Et, au passage, elle donne une leçon magistrale aux islamistes obscurantistes en citant opportunément des versets du Coran. 
Pas étonnant que cette femme cultivée soit la bête noire d’islamistes imbéciles et de leurs amis abrutis d'un CPR moribond !
R.B

Ministre du Tourisme de la République Tunisienne 

Mr le grand Rabbin de Tunis, 
Mr le Président de l'Association de la Ghriba
Messieurs les ministres 
Excellences, 
Chers amis, 
Mesdames et Messieurs. 

Pourquoi le pèlerinage ? 

Beaucoup d’entre nous y cherchent l'inspiration. 
Ils y voient de nouveaux horizons, les perspectives d’un changement. Ils cherchent la voie dans la foi. 
Certains y trouvent matière à méditation. Ceux-là mêmes qui s'interrogent profondément sur le sens de la vie, veulent purifier leurs cœurs et cherchent la sérénité après le doute et la confusion. 
Certains ne savent même pas pourquoi ils vont en pèlerinage, mais suivent leurs intuitions et inspirations. 
Certains veulent mettre en pratique les rituels religieux qu'ils ont reçus en héritage. 
Ils, elles, sont riches et pauvres, instruits et non instruits,…Ils sont cuisiniers, chauffeurs, médecins, PDG, ministres, écrivains, enseignants, soldats, …et il y’en a même, qui accompagnent une autre personne le temps d’un pèlerinage. 
Il y en a qui marchent, méditent, observent et sont en quête d’une harmonie avec la nature. 
D’autres sont curieux de se découvrir et découvrir l’autre. 

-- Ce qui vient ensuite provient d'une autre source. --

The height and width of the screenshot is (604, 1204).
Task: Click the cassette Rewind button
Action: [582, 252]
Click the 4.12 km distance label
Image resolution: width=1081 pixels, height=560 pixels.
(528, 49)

Ils ont besoin d’échapper à leur routine. 
Ce sont des aventuriers spirituels cherchant tout simplement leur chemin. Dans la paix de l’esprit, ils cherchent l’apaisement 
Qui êtes vous? Peut être ces tous et un réunis 

Mais au juste qu’est ce qu’un pèlerinage ? 

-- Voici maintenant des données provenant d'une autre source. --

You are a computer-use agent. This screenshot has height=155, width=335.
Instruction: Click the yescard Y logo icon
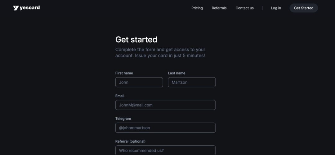(x=16, y=8)
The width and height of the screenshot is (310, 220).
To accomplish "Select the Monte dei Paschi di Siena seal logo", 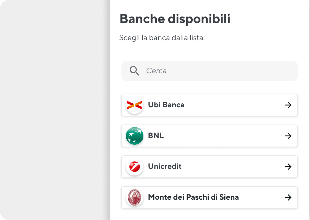I will pos(134,197).
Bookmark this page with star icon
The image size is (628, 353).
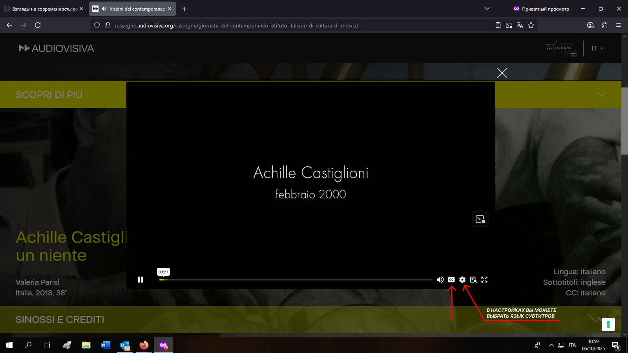[531, 25]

Est-ce la communion entre un espace physique et un autre spirituel ? 
Aujourd’hui, c’est Djerba et la fête du Lag Ba'omer pour des citoyens du monde de confession juive 
Dans le monde musulman/ c’est le Hadj après la grande fête (El Aïd el Kébir)  
Dans le livre saint des musulmans, le Coran, la sourate El Hajj évoque le pèlerinage dans les versets 22, 67 et 78 : 

 22:67

 « À chaque communauté, nous avons institué un ensemble de rites qu’elle doit observer. Qu’ils 
cessent donc de discuter avec toi l’ordre reçu ! Implore plutôt ton Seigneur, car tu es assurément 
dans le droit chemin. » [67] 

22:78

« C’est Lui qui vous a élus, sans vous imposer aucune gêne dans votre religion, qui est la religion de 
votre père Abraham. » [78] 

Les rites peuvent être religieux : comme le hadj à la Mecque, le pèlerinage de la Ghriba, ou celui de Lourdes. 

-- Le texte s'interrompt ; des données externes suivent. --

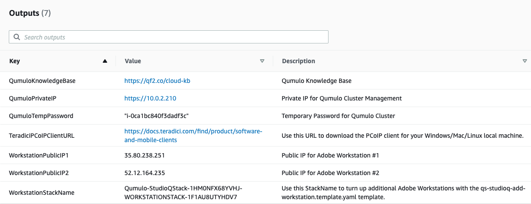Viewport: 531px width, 204px height.
Task: Focus the Search outputs field
Action: click(169, 37)
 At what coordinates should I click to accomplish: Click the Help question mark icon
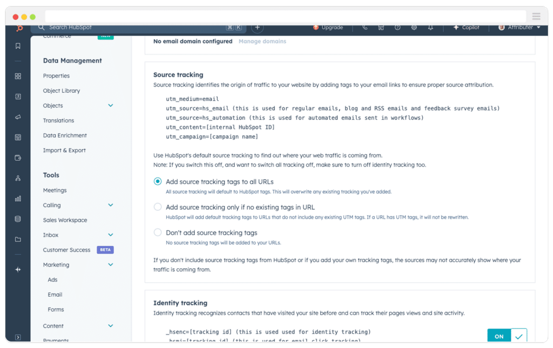[397, 27]
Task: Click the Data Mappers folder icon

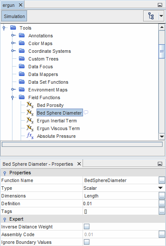Action: pos(22,74)
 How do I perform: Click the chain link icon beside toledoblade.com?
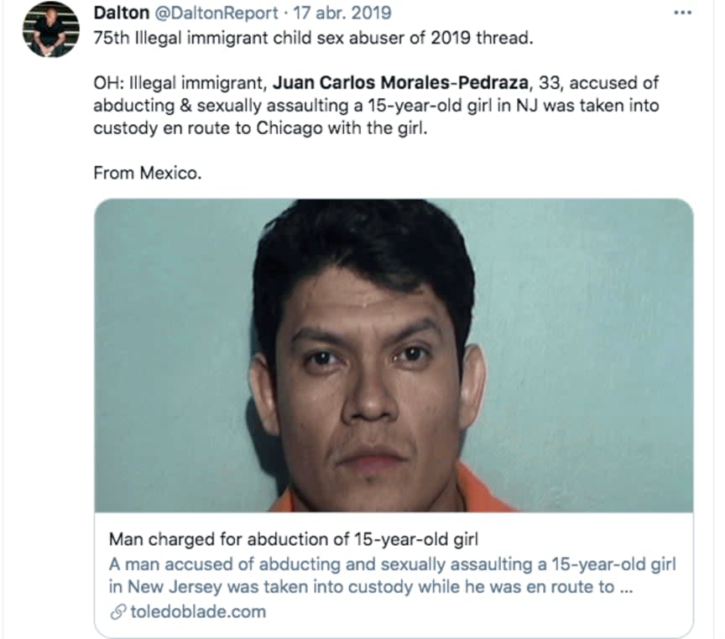click(x=118, y=611)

Chacun de nous célèbre aussi ses petits pèlerinages personnels. 
Mon amie Lesley m’a racontée, que chaque fois qu’elle va à New York, elle fait un pèlerinage - Le sien - Au MOMA pour admirer une peinture de De Kooning (Pirate: Untitled II) qui l’inspire et lui donne envie de danser - à la grande consternation des agents du musée-. Le tableau n'étant pas toujours en exposition, elle quitte le musée, profondément déçue, lorsqu’il n’y figure pas. Et rapidement écrit encore et encore une lettre au MOMA, la même, les priant de le sortir des caves et de le réexposer. Parfois, ils le font. 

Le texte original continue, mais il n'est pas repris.